Unforgiven’s Oscar win is even more curious in that it was only the third, and almost 100 years into the Academy Awards, final, Western to win the coveted award. Only Cimarron had nabbed Best Picture in the 1930s, despite a proliferation of seminal Westerns released in the Golden Age of Hollywood. And while Dances With Wolves became the second Western to be named Best Picture only two years prior, Unforgiven is a different animal altogether.
Working off of David Webb Peoples’ powerful, bleak script – one that had hovered around Hollywood since the 1970s – Eastwood’s film is a revisionist Western. It seeks to reject and demystify the mythology of the lone gunslinger. His character, Will Munny, is a man with a past. He’s an alcoholic who has sworn off the sauce and his killed men, women and children for decades before settling down (he’s widowed with two young children when we meet him at the start of the film). When asked to avenge the slashing of a prostitute in Big Whiskey, Wyoming, he grudgingly accepts, and only because he needs to money to support his family. (Life as a rancher isn’t cutting it).
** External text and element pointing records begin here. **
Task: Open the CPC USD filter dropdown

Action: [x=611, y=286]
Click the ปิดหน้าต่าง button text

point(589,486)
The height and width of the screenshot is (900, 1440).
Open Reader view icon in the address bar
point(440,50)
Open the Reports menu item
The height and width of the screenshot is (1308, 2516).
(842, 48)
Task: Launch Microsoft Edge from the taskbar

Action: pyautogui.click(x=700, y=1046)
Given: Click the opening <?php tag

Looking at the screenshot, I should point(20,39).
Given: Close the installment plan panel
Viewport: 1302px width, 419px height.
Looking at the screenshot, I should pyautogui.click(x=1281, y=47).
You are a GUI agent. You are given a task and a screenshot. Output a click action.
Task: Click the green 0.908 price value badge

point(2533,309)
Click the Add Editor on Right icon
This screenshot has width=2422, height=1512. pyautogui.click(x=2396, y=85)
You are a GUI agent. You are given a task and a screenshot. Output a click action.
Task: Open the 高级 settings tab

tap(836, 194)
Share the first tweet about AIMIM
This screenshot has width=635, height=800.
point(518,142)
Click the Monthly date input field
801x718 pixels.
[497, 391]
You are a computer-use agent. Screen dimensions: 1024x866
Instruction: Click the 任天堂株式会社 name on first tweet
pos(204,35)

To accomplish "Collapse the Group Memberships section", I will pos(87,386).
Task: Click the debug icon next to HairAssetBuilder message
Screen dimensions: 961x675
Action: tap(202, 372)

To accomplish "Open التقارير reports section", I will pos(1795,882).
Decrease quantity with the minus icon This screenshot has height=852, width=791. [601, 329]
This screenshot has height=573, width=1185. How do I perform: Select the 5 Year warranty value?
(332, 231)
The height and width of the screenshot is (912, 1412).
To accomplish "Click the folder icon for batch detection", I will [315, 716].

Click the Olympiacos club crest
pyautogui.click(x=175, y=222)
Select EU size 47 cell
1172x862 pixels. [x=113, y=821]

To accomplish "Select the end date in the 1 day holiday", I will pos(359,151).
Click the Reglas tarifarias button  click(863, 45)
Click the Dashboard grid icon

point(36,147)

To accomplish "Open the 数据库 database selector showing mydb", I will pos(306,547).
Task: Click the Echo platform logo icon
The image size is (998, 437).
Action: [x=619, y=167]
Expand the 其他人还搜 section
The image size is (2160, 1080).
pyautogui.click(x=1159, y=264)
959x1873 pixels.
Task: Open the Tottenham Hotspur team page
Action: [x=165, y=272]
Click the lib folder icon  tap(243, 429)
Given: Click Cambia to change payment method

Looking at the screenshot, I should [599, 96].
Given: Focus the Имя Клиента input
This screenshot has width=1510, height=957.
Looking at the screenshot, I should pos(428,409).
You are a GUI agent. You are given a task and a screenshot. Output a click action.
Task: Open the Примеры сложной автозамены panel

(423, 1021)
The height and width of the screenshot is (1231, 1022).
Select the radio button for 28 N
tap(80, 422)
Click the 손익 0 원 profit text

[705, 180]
But it isn’t so easy getting back in the saddle – literally. Where an earlier Western would have had Will hop right on his horse and gallop away, Will finds great difficulty mounting his horse, embarrassingly falling to the ground multiple times. And the trip to Big Whiskey is stripped of all glamor. Munny finds sleep uncomfortable to the point of impossibility, later having to spend all night in the rain, and ultimately getting sick as a result
Separately, Unforgiven tears apart the macho image of the Midwest. Saul Rubinek’s naïve journalist, W.W. Beauchamp, has the wool ripped from his eyes when murderous sheriff, “Little” Bill Daggett (Gene Hackman, who also rightly won a second Oscar for his work here), defangs and then brutalizes supposed legend English Bob (Richard Harris). For the first time, he sees the dark side of the violence he has glorified from afar. Men who claim to be accomplished murderers prove to be cowards. Munny’s partners, Ned Logan (Morgan Freeman) and the Schofield Kid (Jaimz Woolvett) both reach a point when they can no longer continue to commit the acts of killing they’ve signed up for. “It’s a hell of a thing, killing a man,” Munny philosophizes. “Take away all he’s got and all he’s ever gonna have.”
Unforgiven questions, without moralizing, who the traditional bad guys and good guys are. The prostitutes are troubled and maligned, but they are also tough and supportive, abiding by their own code to help one another get by. And Munny, like Achilles of mythology, thinks he has turned a corner on his violent past, until he finds he has no choice but to kill again. When their best friends are killed – for Achilles, it’s Patroklos; for Munny, it’s Ned – they abandon any gray area as to whether their targets have a violent end coming. It’s fact, and it’s fate.